Neither does conceptual nothingness institute a referent. Starting from the idea of reality as wholeness, it reversely defines nothingness by completely depriving existence of its attributes and substance.
(E.g. the Christian picture of the absolute nothingness prior to the genesis initiated by God, the atheistic a-spatial & a-temporal bareness the universe is expanding into).
Mathematically, zero is again only a convention. No wonder it comes (via Arab mathematicians) from India, where ancient thinkers produced the earliest theories on non-existence and fastidiously distinguished several types of it. Buddhists noticed that they seemed linguistic and nominal constructs, and not a more precise account of reality. Buddhists rejected the concept of non-existence as meaningless. The absence of an object, they say, lacks the ontological quality that the presence of the object shows.

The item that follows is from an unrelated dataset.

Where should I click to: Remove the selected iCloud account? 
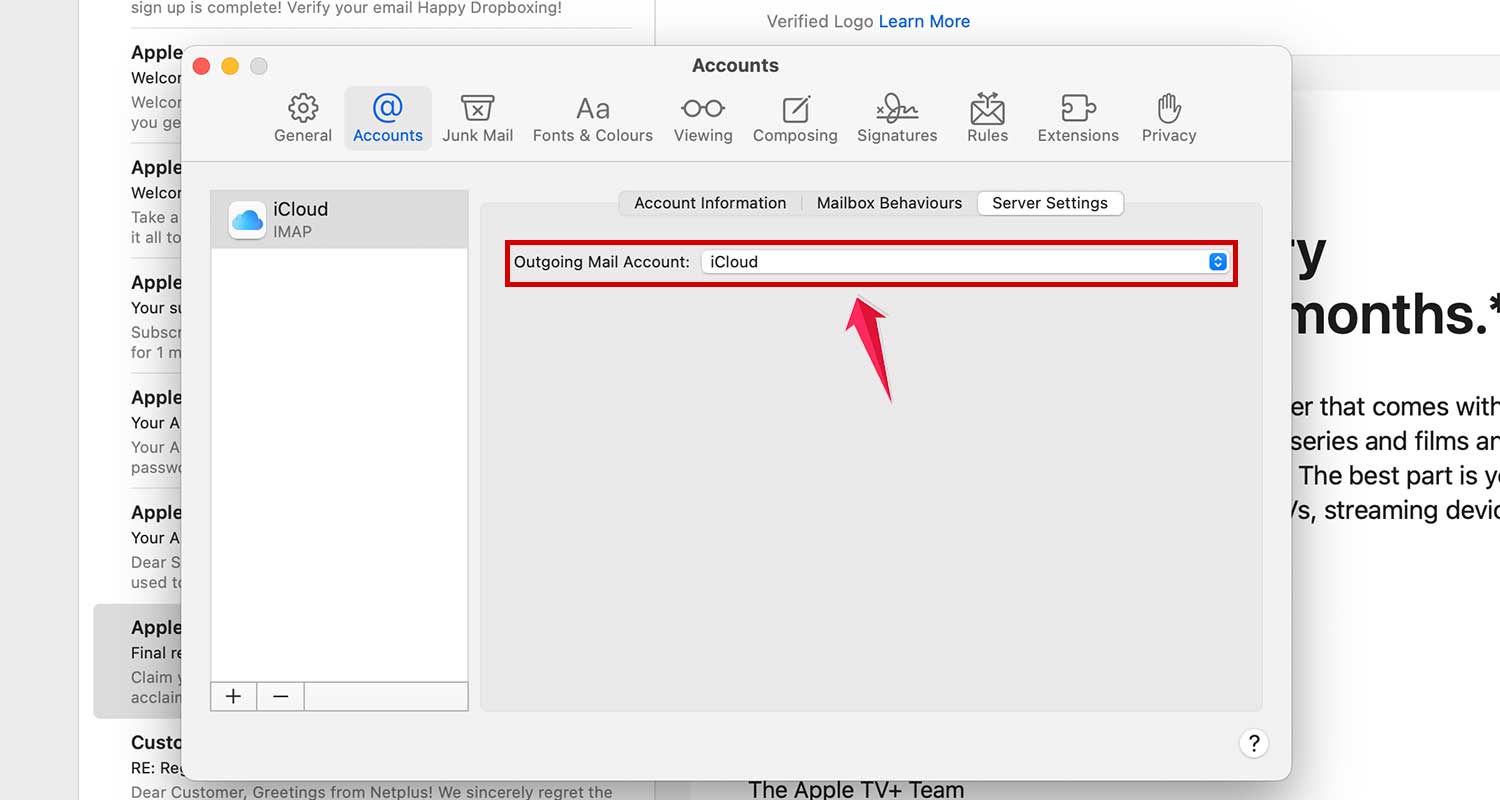click(280, 695)
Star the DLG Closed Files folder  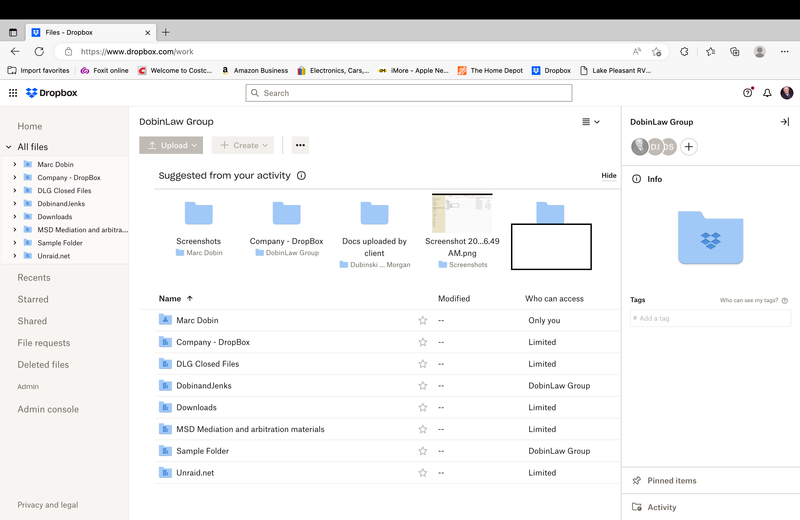click(423, 364)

So far so good. But has existence been deliberately created out of non-existence? Or has it sprung out of it all by itself? Or is there any relationship between existence and non-existence at all? Once you discard the idea of the divine creation and ignore religious dogmas there’s no alternative – you turn to modern sciences for facts & arguments.

Posted by NialScorva:

Quote:
Also, I wouldn't recommend using QM as a support. Things popping out of nothing, energy in vacuum, which in electrodynamics is a material like any other (having permittivity and permiability), and the fact that you'll never find space that has strictly nothing in it all point away from your idea of nothingness.
But what else is there to do? Return to fastidious religious speculation? Delve in subjective idealism? Cling to robotic positivism? Drift in the interstice?
Thanks to nowadays technology, scientists can literally split hairs, so why not take a peek at their work? We are not to contribute to their work, but at least we can contemplate the fluctuant depths of what we used to consider as being stably eternal & forever immutable – and realize why there is something rather than nothing. Because no one has ever noticed it, although nothingness has been around all along:

Quote:
In the case of non-existence I think the principle of tertium non datur (either A, or non-A) does not work. The old Indian theory of negation would be useful here instead, because it accepts three values: real, unreal and indescribable. According to this theory, between real and unreal there is only a contrary rapport, not a contradictory one. The quantum theory applies the same logic – the electron isn't just a corpuscle, and it’s not just a wave either: a third state of things must be accepted. Thus, I come to say nothingness is neither part of existence, nor its opposite – it is existence itself.

And the matter popping out of void, the “shapes” taking form on a hollow “canvas”, and the “something” apparently coming out of “nothing” in quantum mechanics simply proves that reality has a binary constitution, material and non-material at the same, like the deep and blank sides of a mirror, or the two pages of a single page). This is the reason why I believe nothingness and reality merge, in the sense that reality is manifest nothingness – and any other approach of non-existence is superfluous.
So.
The linguistic nothing is just a word, nothing more.
The notional nothing is an evasive thought, a hardly meaningful one.
The physical nothing is the vacuum, presenting various degrees of excitation at different times, which is believed to lead to the popping out of ephemeral particles that may “survive” if specific conditions allow it, a phenomenon which may allow the (either gradual or sudden)formation of the structures responsible for the evolution of the universe as we know it.